When the elevator descends and reaches the speed change point, a magnetic barrier is inserted into the sensor, which activates. The control screen receives a signal, causing the original number of floors to automatically decrease by 1.
When the elevator reaches the bottom floor, the downward forced deceleration limit action can force the elevator floor number to be converted to the lowest floor number.
When the elevator reaches the highest floor, the upper forced deceleration limit action can force the elevator floor number to be converted to the highest floor number.
Fault phenomenon:
This type of elevator often causes chaos during operation.

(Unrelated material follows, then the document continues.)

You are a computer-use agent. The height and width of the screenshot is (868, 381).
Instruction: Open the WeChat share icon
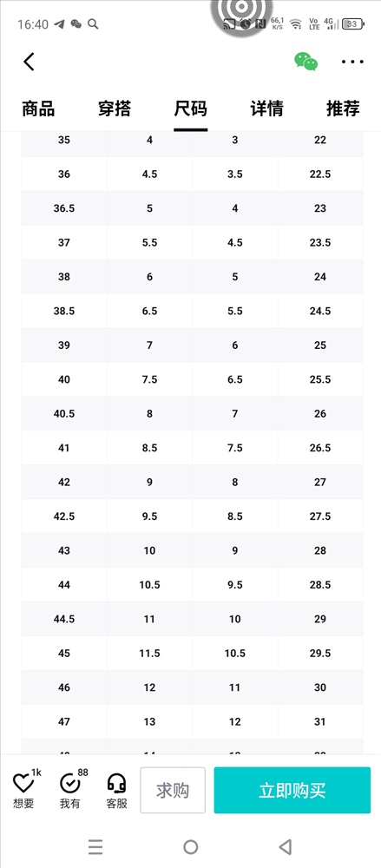(x=305, y=62)
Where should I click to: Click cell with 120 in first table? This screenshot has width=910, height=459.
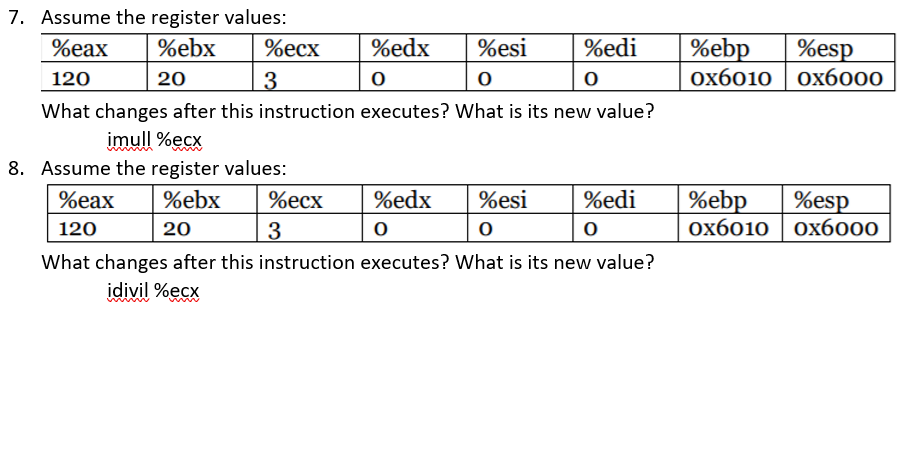click(94, 77)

For example, when the speed sensor of the elevator is broken (unable to operate), the number will not flip when the elevator is running upwards, and it cannot stop at the designated floor. Instead, it will continue to run upwards quickly until it reaches the highest floor, and the floor number will flip to the highest floor at once. Make the elevator slow down and stop at the highest floor.
4. Digital layer selector
The so-called digital layer selector is actually a device that calculates floors using the number of pulses obtained from a rotary encoder. This is quite common in most variable frequency elevators currently.
Principle:
The rotary encoder installed on the tail end (or speed limiter shaft) of the motor rotates synchronously with the electric power. For each rotation of the motor, the rotary encoder can emit a certain number of pulses (usually 600 or 1024).

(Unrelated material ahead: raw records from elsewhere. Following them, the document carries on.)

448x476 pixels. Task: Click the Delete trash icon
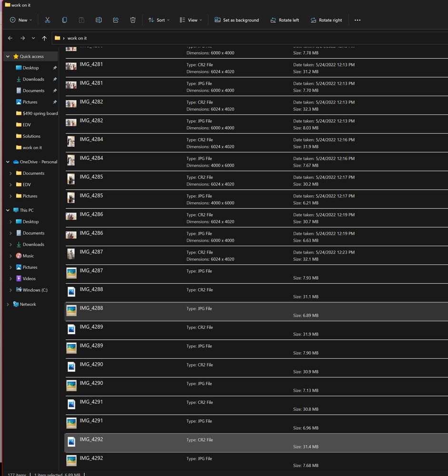pos(133,20)
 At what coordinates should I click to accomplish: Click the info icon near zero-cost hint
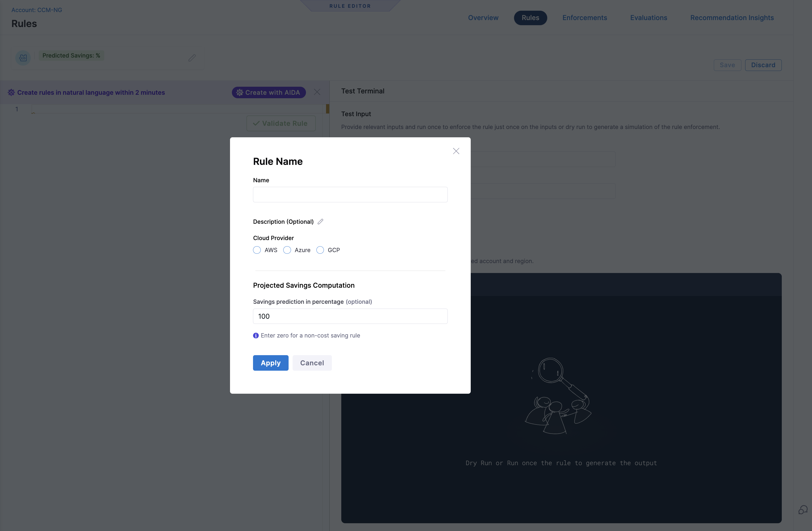point(256,336)
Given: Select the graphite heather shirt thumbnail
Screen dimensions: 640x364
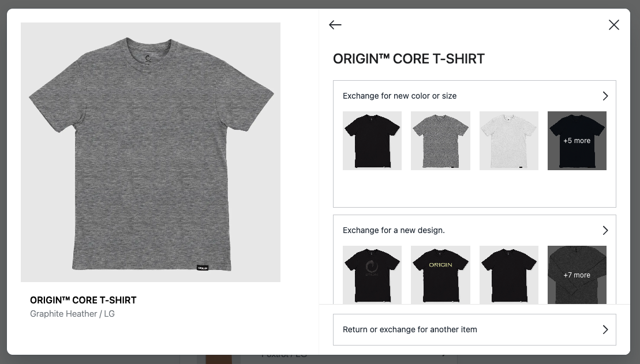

After the installation of the elevator is completed, it is generally necessary to perform a floor height writing operation. This step involves storing the height pulse number and deceleration distance pulse number of each floor in the computer in advance. In the future, the running pulse number of the rotary encoder is compared with the stored data to calculate the position of the elevator.

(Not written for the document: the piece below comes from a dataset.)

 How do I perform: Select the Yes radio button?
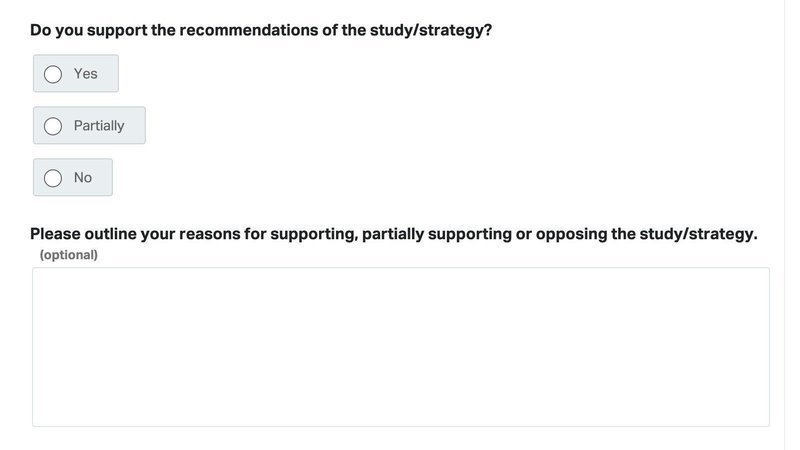pos(53,74)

Generally, a rotary encoder can also obtain a speed signal, which needs to be fed back to the frequency converter to adjust the output data of the frequency converter.
Fault phenomenon:
When the rotary encoder is broken (no output), the frequency converter cannot work normally, and the running speed becomes very slow. In addition, after a while, the frequency converter is protected and displays information such as "PG disconnected".
When the grating of the rotary encoder is damaged, pulses will be lost during operation, and there will be vibrations during elevator operation, resulting in poor comfort.
repair:
The wiring of the rotary encoder should be secure, and the wiring should be separated from the power line to prevent interference.
Sometimes, due to contamination of the rotary encoder or blockage of the grating, the casing can be disassembled for cleaning.
be careful:
Rotary encoders are precision electromechanical integrated equipment, so be careful when removing them.
Elevator car upper and lower level sensors
effect:
Used for climbing and leveling the elevator car
Used for feedback gate area signals
Fault phenomenon:
When the leveling sensor does not operate (or the position deviation of the magnetic plate inserted into the sensor is too large), the elevator may not level after deceleration,
But continue to drive slowly.
Some elevator programs can detect the movement of the leveling sensor. For example, when the elevator is running rapidly, it is required to detect a leveling signal at a certain time. Otherwise, it is considered that the sensor is in error, and the program immediately feeds back the elevator fault signal.
load cell
effect:
Used to measure the load capacity of elevators and send signals such as light load, full load, and overload. Some can provide compensation during elevator operation. Cooperate with anti disturbance functions, etc.
Fault phenomenon:
Mainly to prevent the position of the weighing device from shifting and causing misoperation. At this point, it is necessary to conduct a new experiment and adjust the position. Otherwise, it may cause elevator crashes and other situations.